Keeping warm is costly, especially when paired with one of the world's fastest lifestyles. During the day, hummingbirds zip about feeding on sugar-rich nectar to fuel their high-octane existence, but at night, the aeronautic acrobats must conserve energy, slipping into a miniature form of hibernation, known as torpor; many drop their body temperature to around 10°C and some get even chillier. But animals that use torpor are in danger from predators, so some minimise the risk by entering a shallower version from which they can emerge more rapidly. However, it wasn't clear to Anusha Shankar (Cornell University, USA), Catherine Graham (Swiss Federal Research Institute) and Donald Powers (George Fox University, USA) whether birds are also capable of using both shallow and deep types of torpor, either to avoid incurring the costs of deep torpor or as an intermediate step along the way. To find out, Shankar with Powers, Isabelle Cisneros and Sarah Thompson, also from George Fox University, headed to the Chiricahua Mountains of Arizona, USA – home to many migrating hummingbirds during spring and summer – to find out how the energetic birds deal with cold nights.
‘We studied three species of hummingbird: tiny black-chinned hummingbirds [3 g], the blue-throated mountain-gem [8 g] and Rivoli's hummingbird [7 g]’, says Shankar, who trapped the wild birds by carefully dropping a net over them as they feasted at a feeder during the hour before sunset. Then, the team gently placed each hummingbird in a chamber positioned outside on a table next to a window, allowing the bird to settle before recording the temperature of its eye every 10 min using an infrared camera located in the window to find out how the animal's body temperature varied as it conserved energy overnight.

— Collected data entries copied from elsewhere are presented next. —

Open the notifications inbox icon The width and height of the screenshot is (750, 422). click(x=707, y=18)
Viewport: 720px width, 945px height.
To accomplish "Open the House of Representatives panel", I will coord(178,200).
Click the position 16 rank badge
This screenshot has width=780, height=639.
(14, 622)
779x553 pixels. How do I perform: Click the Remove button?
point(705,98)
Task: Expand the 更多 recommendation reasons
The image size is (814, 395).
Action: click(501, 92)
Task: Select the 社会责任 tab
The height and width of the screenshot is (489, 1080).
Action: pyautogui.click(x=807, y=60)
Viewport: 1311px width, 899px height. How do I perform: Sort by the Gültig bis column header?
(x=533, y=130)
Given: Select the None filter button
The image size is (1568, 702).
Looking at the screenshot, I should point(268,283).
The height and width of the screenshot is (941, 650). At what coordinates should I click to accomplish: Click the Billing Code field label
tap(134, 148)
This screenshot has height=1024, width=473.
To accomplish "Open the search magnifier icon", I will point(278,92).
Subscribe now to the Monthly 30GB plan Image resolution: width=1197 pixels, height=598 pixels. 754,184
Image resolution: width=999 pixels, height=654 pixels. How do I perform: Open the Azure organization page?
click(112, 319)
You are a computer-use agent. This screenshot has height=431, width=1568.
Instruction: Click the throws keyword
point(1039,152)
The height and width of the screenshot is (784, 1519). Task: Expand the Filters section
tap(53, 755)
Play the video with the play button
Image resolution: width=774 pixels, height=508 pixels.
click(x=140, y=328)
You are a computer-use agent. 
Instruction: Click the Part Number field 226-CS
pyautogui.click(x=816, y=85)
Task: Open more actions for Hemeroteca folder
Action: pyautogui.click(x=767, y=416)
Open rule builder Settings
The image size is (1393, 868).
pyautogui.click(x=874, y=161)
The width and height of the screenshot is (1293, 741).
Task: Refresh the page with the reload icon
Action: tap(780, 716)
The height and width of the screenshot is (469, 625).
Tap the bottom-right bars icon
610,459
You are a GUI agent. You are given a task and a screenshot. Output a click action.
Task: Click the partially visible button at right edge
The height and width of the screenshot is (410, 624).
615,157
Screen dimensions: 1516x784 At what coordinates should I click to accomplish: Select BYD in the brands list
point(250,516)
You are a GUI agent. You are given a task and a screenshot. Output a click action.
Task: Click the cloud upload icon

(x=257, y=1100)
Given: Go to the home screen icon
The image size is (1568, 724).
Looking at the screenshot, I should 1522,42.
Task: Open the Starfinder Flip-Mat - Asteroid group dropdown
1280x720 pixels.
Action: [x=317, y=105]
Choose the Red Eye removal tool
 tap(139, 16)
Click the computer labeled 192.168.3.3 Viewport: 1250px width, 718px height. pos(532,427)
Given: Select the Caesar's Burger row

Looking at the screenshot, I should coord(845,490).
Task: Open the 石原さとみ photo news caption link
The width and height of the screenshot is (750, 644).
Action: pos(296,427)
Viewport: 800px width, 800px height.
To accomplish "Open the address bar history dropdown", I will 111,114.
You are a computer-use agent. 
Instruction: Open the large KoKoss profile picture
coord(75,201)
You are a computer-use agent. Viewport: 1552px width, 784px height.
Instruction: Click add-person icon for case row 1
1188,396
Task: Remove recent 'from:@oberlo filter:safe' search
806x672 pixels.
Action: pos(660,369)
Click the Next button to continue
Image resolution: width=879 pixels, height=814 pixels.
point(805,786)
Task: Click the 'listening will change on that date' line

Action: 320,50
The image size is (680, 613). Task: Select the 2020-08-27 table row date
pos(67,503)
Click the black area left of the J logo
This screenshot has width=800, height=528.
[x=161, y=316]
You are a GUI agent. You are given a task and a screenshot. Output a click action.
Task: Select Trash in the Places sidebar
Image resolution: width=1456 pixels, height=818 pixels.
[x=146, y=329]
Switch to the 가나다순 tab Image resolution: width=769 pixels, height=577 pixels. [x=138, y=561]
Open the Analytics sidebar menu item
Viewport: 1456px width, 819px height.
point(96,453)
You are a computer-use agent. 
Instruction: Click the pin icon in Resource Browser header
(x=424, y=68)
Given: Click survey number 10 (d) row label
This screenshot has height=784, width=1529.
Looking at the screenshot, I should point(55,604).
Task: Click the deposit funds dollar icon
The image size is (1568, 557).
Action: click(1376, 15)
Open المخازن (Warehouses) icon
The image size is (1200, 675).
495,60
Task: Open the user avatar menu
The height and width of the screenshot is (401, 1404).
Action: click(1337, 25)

Monitoring the air temperature, which ranged from 3 to 23°C, the team even recorded one particularly cold night when there was frost and the mercury fell to −1°C. They then analysed the body temperature of the birds and could see that they were quite warm as they settled down for the evening, with eye temperatures stabilising between 29 and 31°C. However, as the night progressed and the air temperature fell, the birds’ body temperature began to decline also, with all of the tiny black-chinned hummingbirds (Archilochus alexandri) dropping into deep torpor for approximately half of the night, with body temperatures below 20°C. However, the larger blue-throated mountain-gems (Lampornis clemenciae) maintained their warm evening body temperature for two-thirds of the night, only allowing their bodies to decline slightly below 30°C as they fell into shallow torpor for a quarter of the night; they rarely fell into deep torpor. Meanwhile, the Rivoli's hummingbirds (Eugenes fulgens) seemed to take an equally nonchalant approach to conserving energy. Although half of the birds resorted to deep torpor, with body temperature around 10°C for ∼20% of the night, 10 of the 12 birds dipped into shallow torpor for about a third of the night.
So, hummingbirds are capable of selecting how torpid they become, suggesting that the costs associated with falling into deep torpor may sometimes outweigh the energy conservation benefits. ‘For example, torpid birds in trees might be more conspicuous than a mammal concealed in a burrow that can use deep torpor all the time’, says Shankar, explaining that hummingbirds in shallow torpor can warm up and become fully alert within a matter of seconds to evade predators, in contrast with hummingbirds that have descended into deep torpor, which may take up to half an hour to recover. ‘This makes shallow torpor more effective than deep torpor in some situations’, Shankar concludes.